By Kirell Lakhman
AMP today said that overwrought or misguided regulation for using next-generation sequencing in the clinical lab could "limit the practice of medicine," and called for "flexible and individualized" protocols, guidelines, and controls for using the instruments in that setting.
The group also said molecular pathologists should play a role in "determining the most appropriate platform and technologies for answering the clinical question at issue."
"Optimal patient care requires the ability of molecular pathology professionals to use their professional opinion of the most suitable technological approach," Elaine Lyon, chair of AMP's Professional Relations Committee, said during a meeting on the subject that the FDA is holding in Bethesda, Md., this week.
AMP issued Lyon's comments in a press release prior to the meeting.
More broadly, FDA should seek out the opinions and recommendations of clinical molecular pathologists when deciding how to oversee next-gen sequencing applications.

§ **Study material**:
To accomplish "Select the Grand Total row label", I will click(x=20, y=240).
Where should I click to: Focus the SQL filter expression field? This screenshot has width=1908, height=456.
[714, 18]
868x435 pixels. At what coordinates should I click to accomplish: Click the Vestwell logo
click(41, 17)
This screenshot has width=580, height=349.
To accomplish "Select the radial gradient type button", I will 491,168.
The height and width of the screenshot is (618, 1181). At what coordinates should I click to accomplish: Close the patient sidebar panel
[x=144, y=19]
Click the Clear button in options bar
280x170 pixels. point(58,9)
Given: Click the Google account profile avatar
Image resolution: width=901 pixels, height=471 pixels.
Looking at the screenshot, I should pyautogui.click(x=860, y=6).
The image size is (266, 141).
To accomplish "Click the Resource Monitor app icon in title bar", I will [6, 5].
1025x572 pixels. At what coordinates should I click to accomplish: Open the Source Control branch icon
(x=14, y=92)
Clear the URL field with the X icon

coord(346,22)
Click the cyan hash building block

...

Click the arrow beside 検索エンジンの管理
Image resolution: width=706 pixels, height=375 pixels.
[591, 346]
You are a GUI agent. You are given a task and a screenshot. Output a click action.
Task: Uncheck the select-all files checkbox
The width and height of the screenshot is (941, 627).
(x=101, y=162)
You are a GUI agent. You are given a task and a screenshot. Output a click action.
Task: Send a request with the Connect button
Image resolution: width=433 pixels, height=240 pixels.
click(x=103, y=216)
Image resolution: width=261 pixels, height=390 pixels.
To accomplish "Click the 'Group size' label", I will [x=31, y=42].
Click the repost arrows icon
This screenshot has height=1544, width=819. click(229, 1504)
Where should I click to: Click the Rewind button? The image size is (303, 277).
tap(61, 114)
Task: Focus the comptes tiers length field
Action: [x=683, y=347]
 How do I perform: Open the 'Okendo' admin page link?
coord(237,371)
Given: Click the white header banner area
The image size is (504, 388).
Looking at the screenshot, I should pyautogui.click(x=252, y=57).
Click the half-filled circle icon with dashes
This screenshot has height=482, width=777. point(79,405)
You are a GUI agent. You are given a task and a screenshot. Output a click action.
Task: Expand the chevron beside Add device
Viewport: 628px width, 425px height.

§ **Problem to work on**:
In the text on regulating next-generation sequencing, who is named as chair of AMP's Professional Relations Committee?

§ **Result of the task**:
Elaine Lyon